→ **Problem statement**
Every record that follows should be copied exactly. No picture belongs in the copy.

→ **Stored data**
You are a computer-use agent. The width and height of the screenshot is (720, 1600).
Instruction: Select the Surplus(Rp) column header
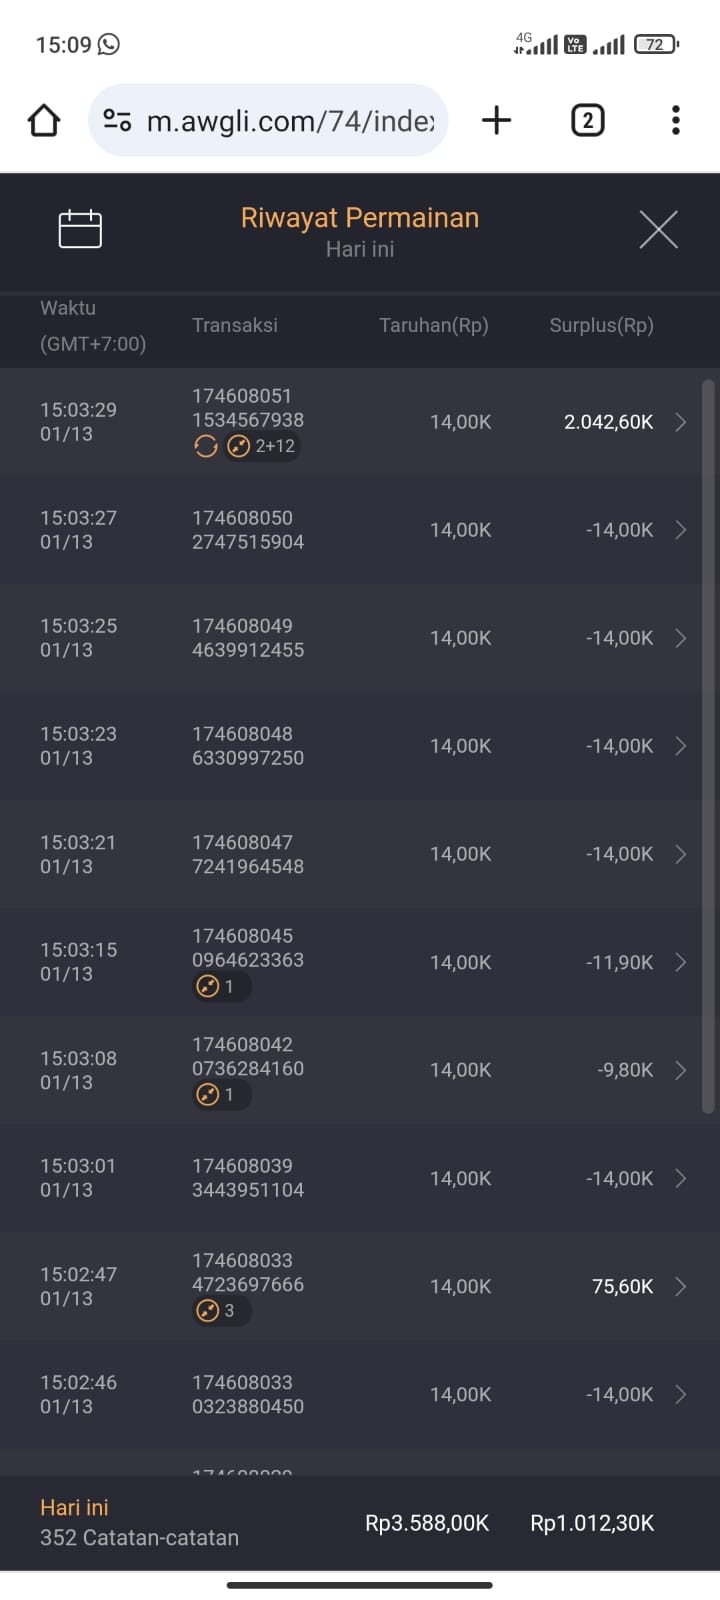(x=601, y=325)
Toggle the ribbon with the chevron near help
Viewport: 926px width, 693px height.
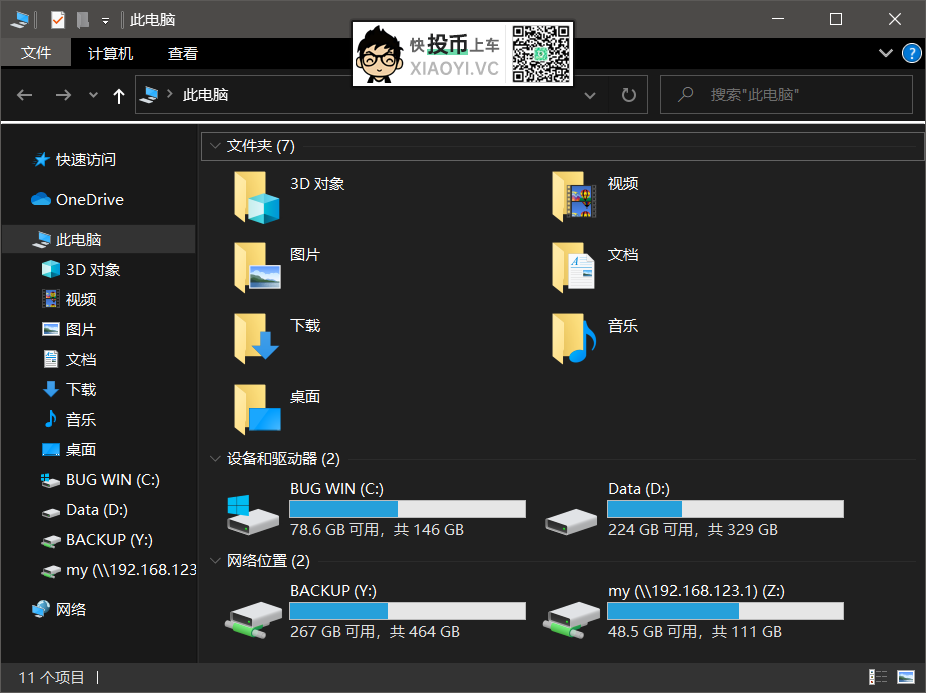(x=885, y=53)
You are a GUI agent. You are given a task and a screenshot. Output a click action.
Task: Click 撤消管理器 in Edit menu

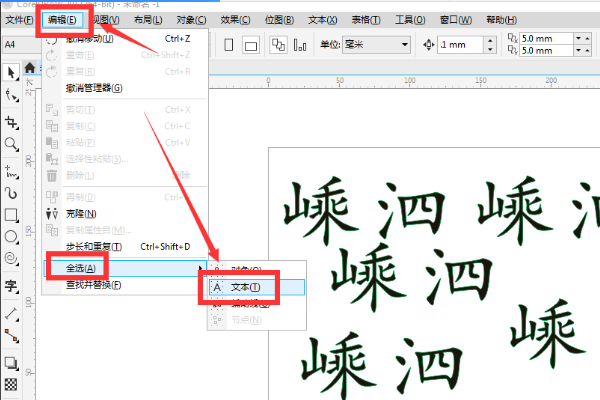click(95, 88)
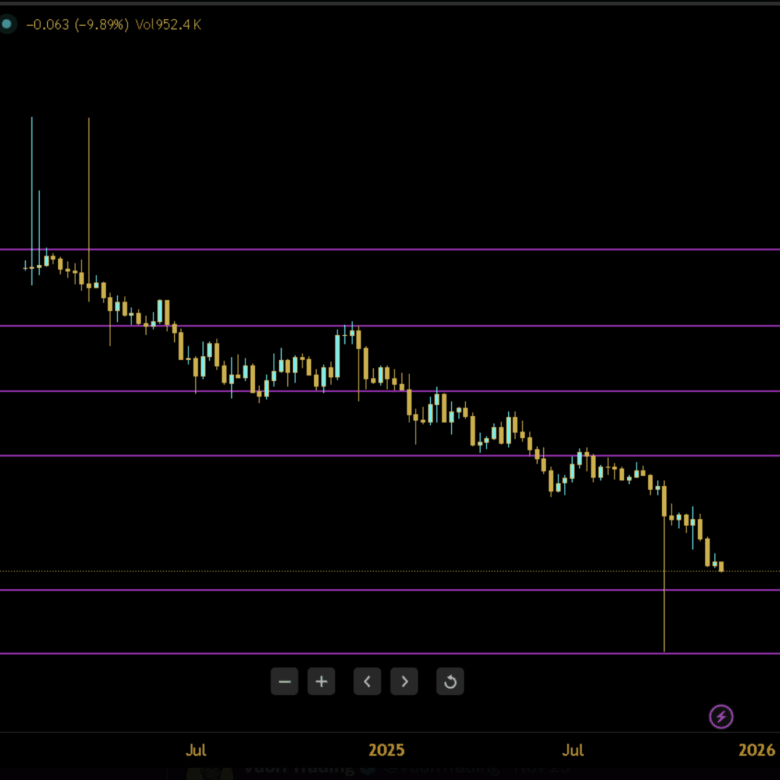Click the Jul label preceding 2025
This screenshot has height=780, width=780.
pyautogui.click(x=196, y=750)
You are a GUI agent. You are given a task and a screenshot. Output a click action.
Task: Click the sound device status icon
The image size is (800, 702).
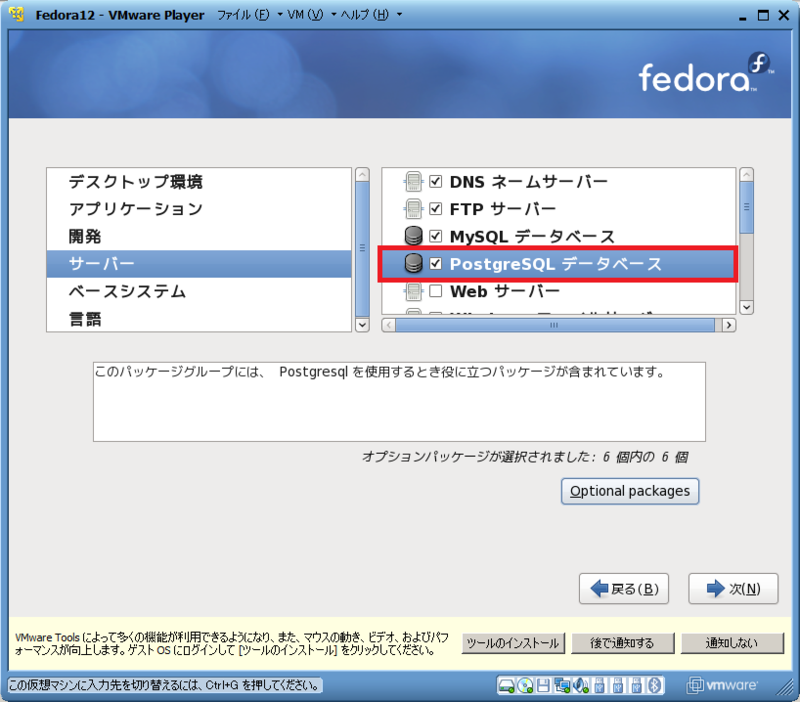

→ **Result of the task**
You are a computer-use agent. The width and height of the screenshot is (720, 1600).
Instruction: Select the Surplus(Rp) column header
(x=601, y=325)
Toggle the ribbon with the chevron near help
Viewport: 926px width, 693px height.
(x=885, y=53)
You are a GUI agent. You are given a task and a screenshot. Output a click action.
Task: Click 撤消管理器 in Edit menu

click(95, 88)
Click the Jul label preceding 2025
This screenshot has height=780, width=780.
pyautogui.click(x=196, y=750)
You are a GUI agent. You are given a task and a screenshot. Output a click action.
Task: Click the sound device status icon
The image size is (800, 702).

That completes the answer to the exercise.